Cette réserve était faite de résignation un peu fataliste et de la répugnance qu’il éprouvait à accepter les conditions artificielles de la société européenne.
« Il y a quelque chose de plus ou moins faux chez nos vieilles nations européennes, dit-il. Les conditions de notre existence sont de beaucoup trop artificielles et compliquées et nos relations sociales ne sont pas animées d’affection et de bienveillance. Il y a assez de politesse et de courtoisie, mais personne n’a le courage d’être cordial et sincère, de sorte que le sort d’un homme dont les inclinations sont impies et naturelles, n’est pas du tout un sort enviable. On ne peut parfois s’empêcher de désirer d’avoir vu le jour, un soi-disant sauvage, de quelqu’île de la mer du Sud, pour y jouir d’une existence pleine et inaltérable. »
C’est peut-être la sécheresse de cœur des sociétés qu’il fréquentait qui amena Goethe à cette réserve voisine de l’exclusion.
Son ironie est amère lorsqu’il parle des jeunes courtisans dont il ne trouve rien autre chose à dire qu’il les a vus passer trottinant en toute hâte vers quelque nouvelle intrigue.
Sans le dire exactement, Goethe est cependant un précurseur du surhomme.
Il oppose les traditions de l’effort et du sens commun à celles de toutes les sociétés.
« C’est notre éducation vague et entreprenante à l’aventure, dit-il, qui fait de nous les créatures sans but que nous sommes ; c’est elle qui allume en nous des besoins nouveaux, au lieu de nous diriger vers l’effort. »
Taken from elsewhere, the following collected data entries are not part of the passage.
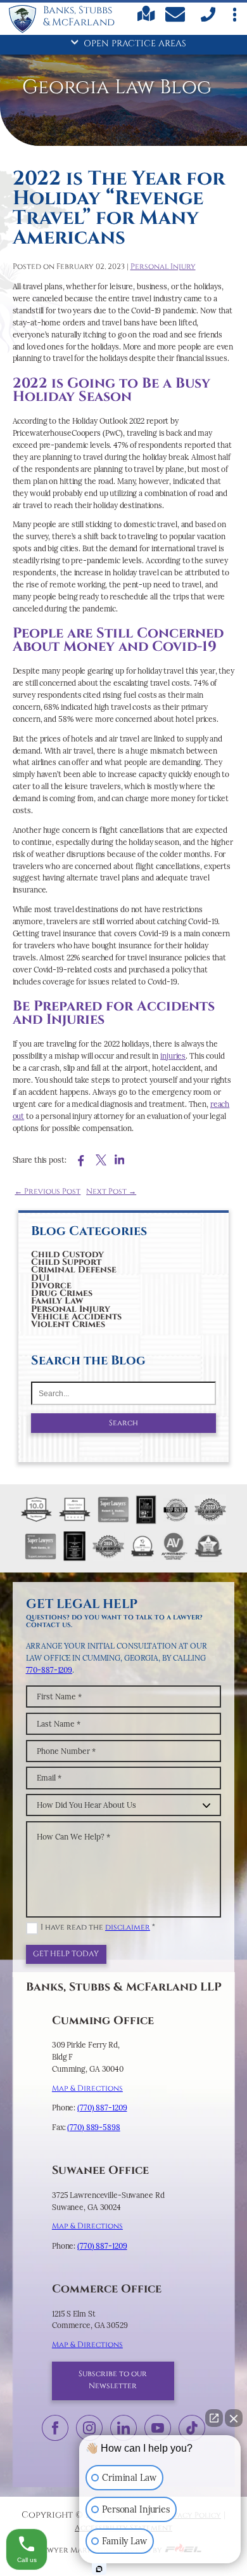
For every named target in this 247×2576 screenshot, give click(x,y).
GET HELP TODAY (66, 1954)
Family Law (57, 1301)
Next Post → (111, 1191)
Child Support (66, 1262)
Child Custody (67, 1254)
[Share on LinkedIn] (119, 1160)
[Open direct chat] (214, 2418)
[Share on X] (101, 1160)
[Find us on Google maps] (146, 19)
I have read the (98, 1927)
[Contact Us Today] (176, 16)
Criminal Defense (74, 1270)
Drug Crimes (61, 1294)
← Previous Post (47, 1191)
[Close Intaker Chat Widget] (234, 2418)
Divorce (51, 1285)
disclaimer (127, 1927)
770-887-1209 (49, 1670)
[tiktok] (192, 2428)
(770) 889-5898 (93, 2127)
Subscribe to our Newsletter (113, 2380)
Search (123, 1423)
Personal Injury (70, 1309)
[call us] (207, 20)
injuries (173, 1056)
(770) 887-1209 (102, 2107)
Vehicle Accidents (76, 1316)
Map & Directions (87, 2088)
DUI (40, 1278)
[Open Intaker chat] (99, 2569)
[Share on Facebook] (80, 1160)
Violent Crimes (68, 1325)
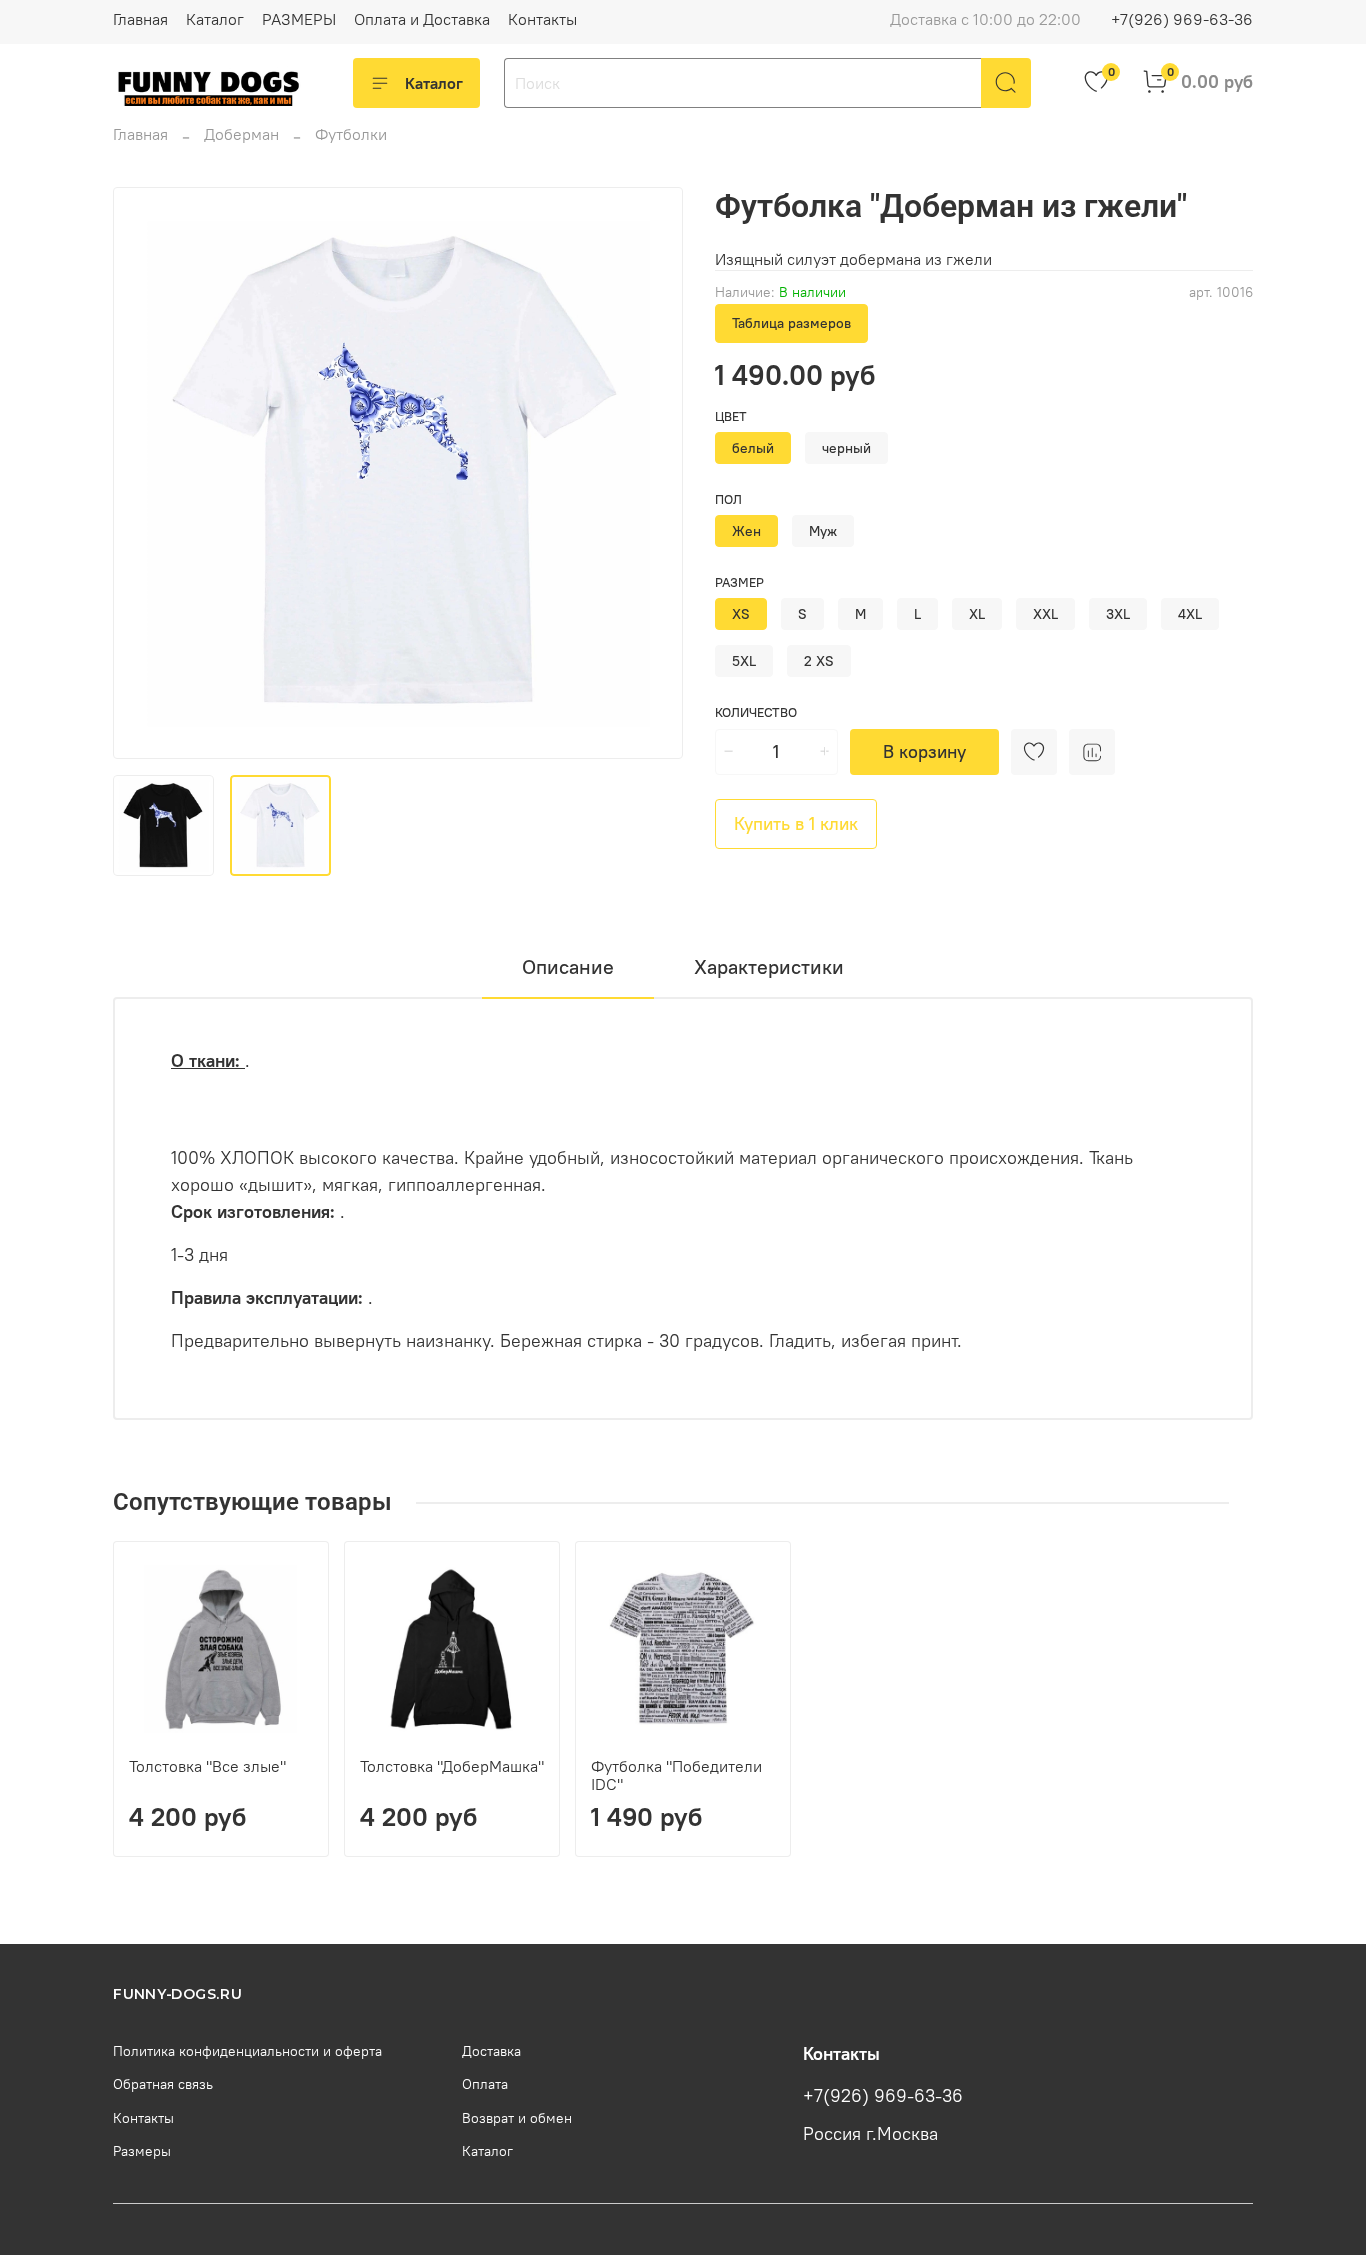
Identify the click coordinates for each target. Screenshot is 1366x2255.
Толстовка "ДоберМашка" (452, 1766)
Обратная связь (163, 2084)
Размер (739, 582)
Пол (728, 499)
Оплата (485, 2084)
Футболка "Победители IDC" (676, 1775)
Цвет (731, 416)
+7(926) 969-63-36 (1182, 19)
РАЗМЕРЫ (299, 19)
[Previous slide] (145, 473)
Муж (823, 531)
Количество (756, 712)
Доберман (241, 134)
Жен (746, 531)
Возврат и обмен (517, 2118)
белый (753, 448)
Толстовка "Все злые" (207, 1766)
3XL (1118, 614)
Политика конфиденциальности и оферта (247, 2051)
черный (846, 448)
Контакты (542, 19)
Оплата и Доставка (422, 19)
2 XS (819, 661)
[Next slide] (651, 473)
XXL (1045, 614)
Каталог (215, 19)
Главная (140, 19)
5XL (744, 661)
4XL (1190, 614)
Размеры (142, 2151)
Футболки (351, 134)
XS (741, 614)
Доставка (491, 2051)
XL (977, 614)
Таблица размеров (791, 323)
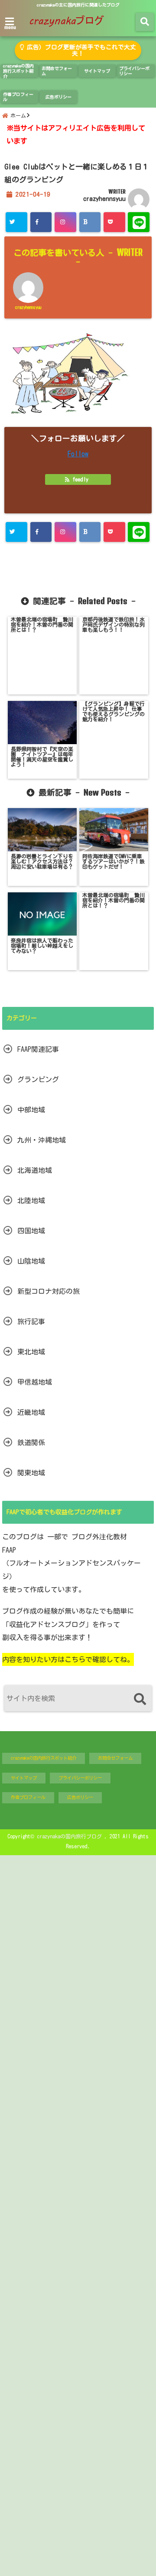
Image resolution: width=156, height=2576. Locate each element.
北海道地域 (34, 1170)
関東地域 (31, 1472)
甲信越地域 (34, 1382)
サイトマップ (97, 71)
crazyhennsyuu (104, 198)
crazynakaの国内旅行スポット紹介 (18, 70)
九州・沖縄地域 (41, 1140)
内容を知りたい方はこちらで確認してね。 (68, 1659)
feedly (80, 479)
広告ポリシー (59, 97)
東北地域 (31, 1351)
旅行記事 (31, 1321)
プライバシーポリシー (134, 71)
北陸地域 (31, 1200)
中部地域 (31, 1109)
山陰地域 (31, 1261)
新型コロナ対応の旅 (48, 1291)
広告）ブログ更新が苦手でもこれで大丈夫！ (80, 50)
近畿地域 (31, 1412)
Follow (78, 453)
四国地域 (31, 1230)
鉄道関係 (31, 1442)
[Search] (140, 1699)
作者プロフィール (18, 97)
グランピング (38, 1079)
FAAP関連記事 (38, 1049)
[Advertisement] (78, 2215)
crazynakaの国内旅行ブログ (69, 1836)
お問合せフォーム (57, 71)
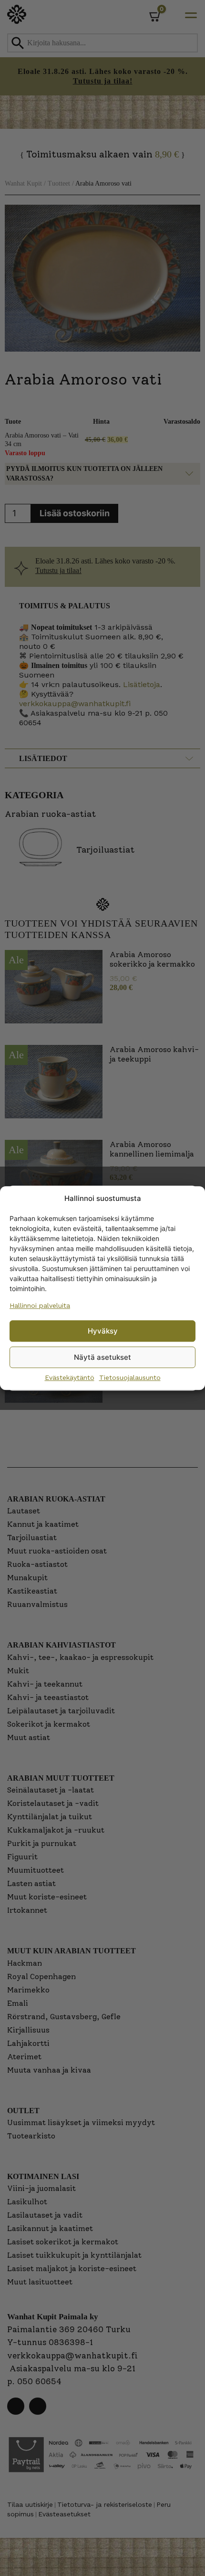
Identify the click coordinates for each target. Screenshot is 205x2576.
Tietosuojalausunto (130, 1377)
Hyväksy (103, 1330)
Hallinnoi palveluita (40, 1305)
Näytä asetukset (102, 1357)
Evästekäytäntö (69, 1377)
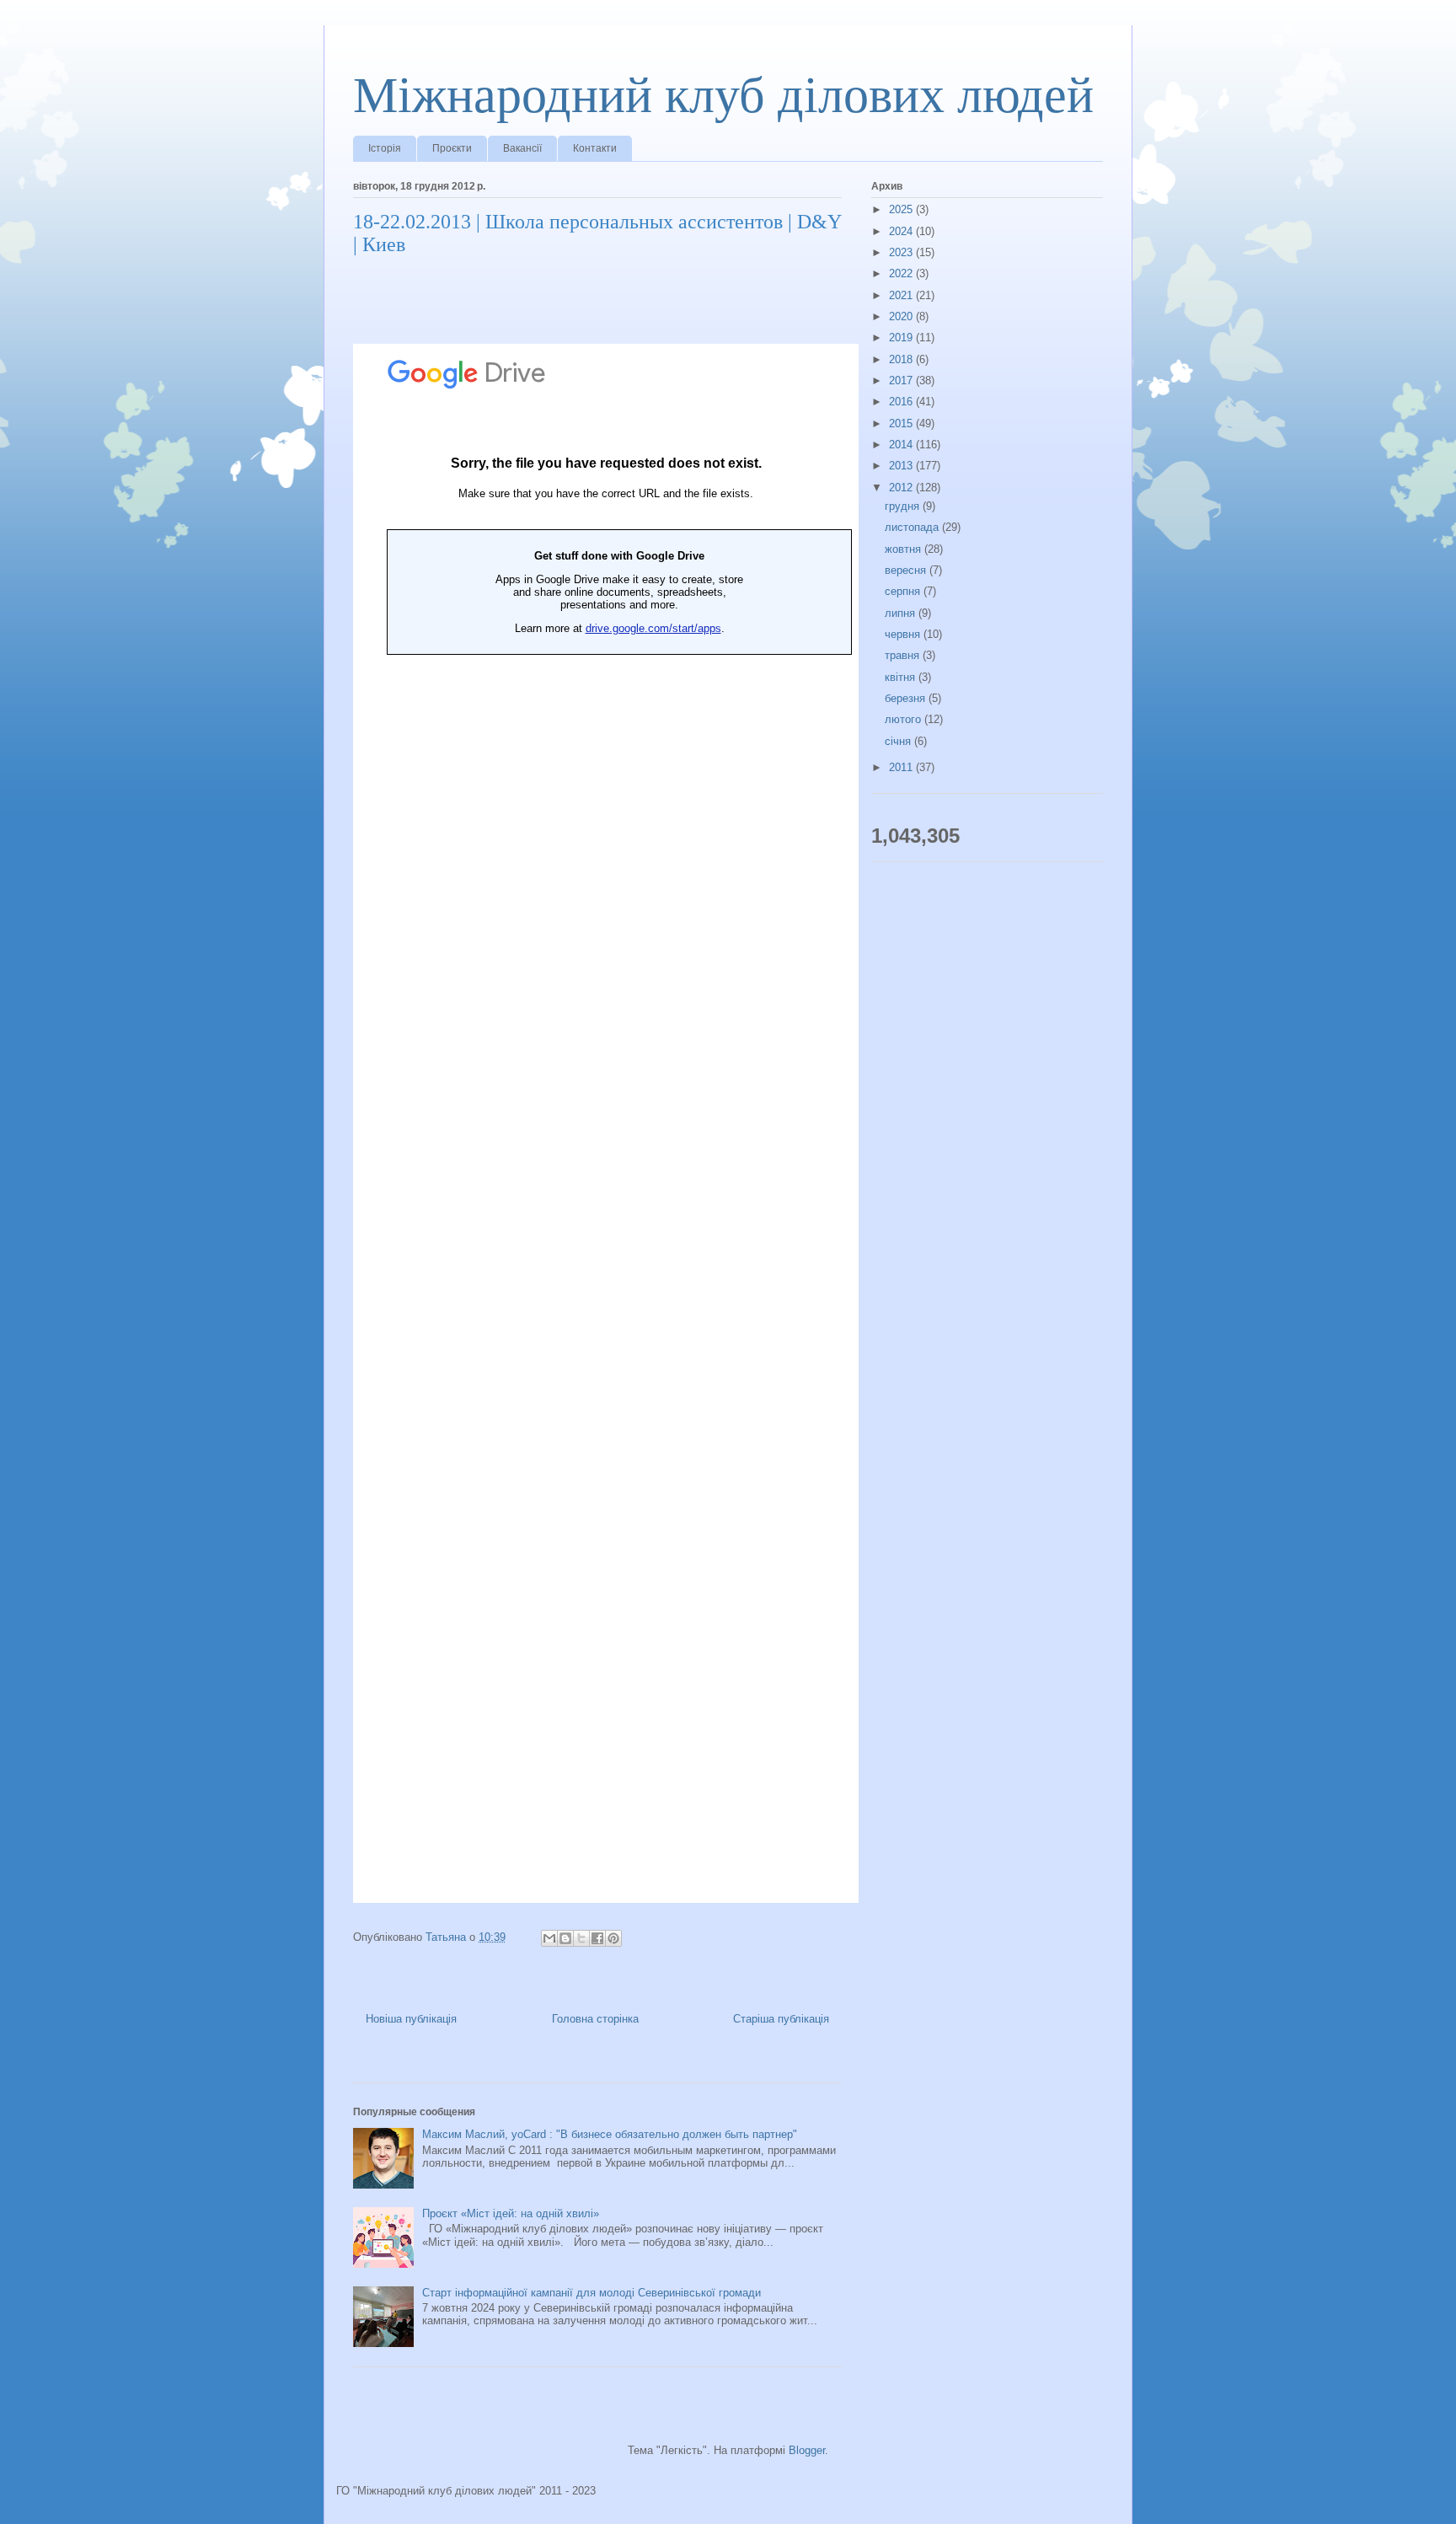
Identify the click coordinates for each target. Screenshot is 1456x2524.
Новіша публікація (411, 2018)
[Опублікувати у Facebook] (597, 1938)
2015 (902, 423)
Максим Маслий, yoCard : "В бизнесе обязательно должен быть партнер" (609, 2134)
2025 (902, 209)
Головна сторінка (595, 2018)
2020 (902, 316)
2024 (902, 231)
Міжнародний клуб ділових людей (723, 95)
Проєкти (452, 148)
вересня (907, 570)
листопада (913, 527)
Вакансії (522, 148)
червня (904, 634)
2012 (902, 487)
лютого (904, 719)
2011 (902, 767)
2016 (902, 401)
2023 (902, 252)
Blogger (807, 2450)
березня (907, 698)
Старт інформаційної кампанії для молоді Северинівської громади (591, 2292)
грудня (904, 506)
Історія (384, 148)
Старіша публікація (781, 2018)
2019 (902, 337)
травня (904, 655)
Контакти (595, 148)
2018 (902, 359)
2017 (902, 380)
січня (899, 741)
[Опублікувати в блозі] (565, 1938)
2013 (902, 465)
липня (901, 613)
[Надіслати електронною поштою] (549, 1938)
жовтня (904, 549)
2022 (902, 273)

N’y a-t-il pas là une trace de l’ascète de l’Imitation ?
Diminuer ses besoins, se renoncer, voilà la grande révélation que la vie physique et sociale, les manières et les coutumes, la sagesse du monde, la philosophie et toutes les circonstances ont faite à Goethe.
Que nous sommes loin de la conception primitive que nous avons droit de lui supposer, d’une pensée érigée en divinité, et en fatum ! C’est que le Goethe d’autant avait vieilli.
L’idéaliste des jeunes années qui a mesuré son désir de jouissance à l’épouvantable souffrance universelle a vu tomber ses rêves, l’âge mur l’a dépouillé de sa ramure verdoyante, et l’arbre automnal s’enorgueillira de sa dévastation, parce que ses branches nues laissent passer plus de réalité et de lumière.
Et si l’on se plaint ; si l’on regrette malgré tout les mystères de l’ombre, Goethe nous dira qu’il en est ainsi parce qu’il faut qu’il en soit ainsi, et que la société méprise les plaintes et les récriminations comme les marques d’un souverain mauvais goût.
La société n’est pas sentimentale, et c’est là son moindre défaut. Voyez plutôt le sort qu’elle a toujours fait aux fils de la poésie.
Cependant Goethe ne lui en veut pas trop ; il se contente de chercher à s’harmoniser avec elle, dut-il pour cela imposer à son cœur tous les sacrifices qu’elle demande.
Dans ce grand esprit, la recherche de l’harmonie est la passion maîtresse et celle qui se subordonne toutes les autres facultés.
W.-A. BAKER, Prose et pensées, 1911.